- [TASK REQUIREMENTS]
Your answer should be the lines of the data below that contain "button".

- [DATA RECORDS]
────────────────────────────────────────
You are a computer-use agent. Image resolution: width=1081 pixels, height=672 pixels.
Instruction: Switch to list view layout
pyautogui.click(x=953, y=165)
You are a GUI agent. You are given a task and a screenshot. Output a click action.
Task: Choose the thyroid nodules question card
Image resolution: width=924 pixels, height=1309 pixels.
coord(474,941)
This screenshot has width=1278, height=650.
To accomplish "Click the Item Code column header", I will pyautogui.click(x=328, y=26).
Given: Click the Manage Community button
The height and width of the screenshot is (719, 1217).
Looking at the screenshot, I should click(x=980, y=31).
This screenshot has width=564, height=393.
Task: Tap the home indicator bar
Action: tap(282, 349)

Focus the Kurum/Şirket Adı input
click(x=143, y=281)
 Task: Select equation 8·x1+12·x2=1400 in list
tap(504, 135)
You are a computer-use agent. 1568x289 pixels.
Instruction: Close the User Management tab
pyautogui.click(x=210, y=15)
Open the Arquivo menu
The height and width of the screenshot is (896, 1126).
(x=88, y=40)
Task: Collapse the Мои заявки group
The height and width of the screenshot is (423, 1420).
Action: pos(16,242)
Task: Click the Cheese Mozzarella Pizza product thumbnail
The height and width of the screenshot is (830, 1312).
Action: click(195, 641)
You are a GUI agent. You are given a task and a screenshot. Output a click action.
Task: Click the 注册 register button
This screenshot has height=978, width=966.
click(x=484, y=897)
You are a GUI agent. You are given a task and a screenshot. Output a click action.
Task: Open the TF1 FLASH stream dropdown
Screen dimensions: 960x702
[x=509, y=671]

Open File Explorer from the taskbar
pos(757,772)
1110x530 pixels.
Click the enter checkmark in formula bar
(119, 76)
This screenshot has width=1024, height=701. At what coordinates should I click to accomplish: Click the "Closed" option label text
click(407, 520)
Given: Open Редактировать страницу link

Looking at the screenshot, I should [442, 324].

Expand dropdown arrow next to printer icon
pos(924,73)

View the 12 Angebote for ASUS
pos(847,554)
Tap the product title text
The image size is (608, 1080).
────────────────────────────────────────
- [ANSWER TO THE EXERCISE]
Given: Click the Manage Community button
Task: Click the 注册 register button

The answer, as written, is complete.